Tag Archives: culture war

When Politics Becomes A Culture War

I have my favorites among the columnists who write for The New York Times and The Washington Post, and I’ll admit that Tom Friedman has never been one of them. It isn’t that I disagree with him any more frequently than I disagree with others; he simply tends to address issues with which I’m less engaged, and to do so in a hectoring manner I find annoying.

I do think, however, that he hit this one “out of the park” as the saying goes.

The column was titled “A President With No Shame and a Party With No Guts,” which gives you a pretty good hint about the subject matter.

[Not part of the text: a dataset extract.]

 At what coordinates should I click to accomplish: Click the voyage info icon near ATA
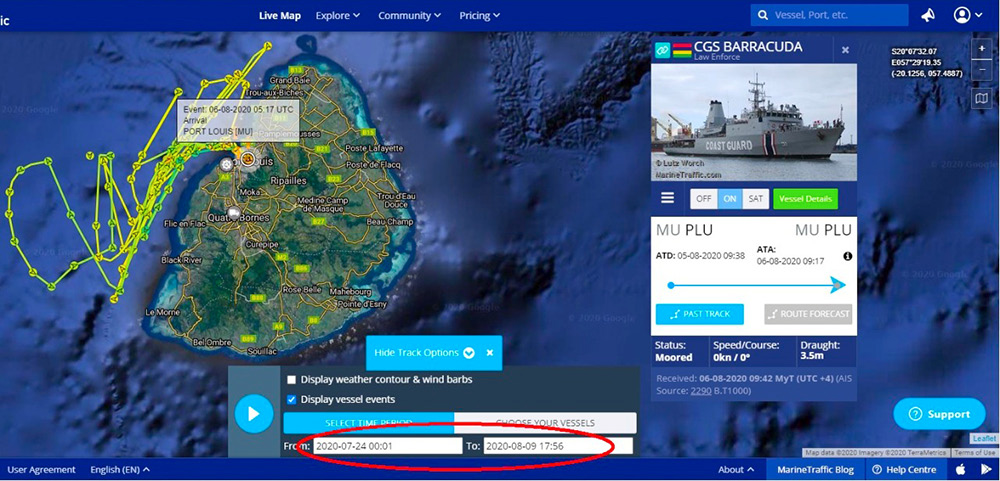847,256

If your puppy makes a mess on your carpet and you shout “Bad dog,” there is a good chance that that puppy’s ears will droop, his head will bow and he may even whimper. In other words, even a puppy acts ashamed when caught misbehaving. That is not true of Donald Trump. Day in and day out, he proves to us that he has no shame. We’ve never had a president with no shame — and it’s become a huge source of power for him and trouble for us.

And what makes Trump even more powerful and problematic is that this president with no shame is combined with a party with no spine and a major network with no integrity — save for a few real journalists at Fox News like the outstanding Chris Wallace.

When a president with no shame is backed by a party with no spine and a network with no integrity, you have two big problems.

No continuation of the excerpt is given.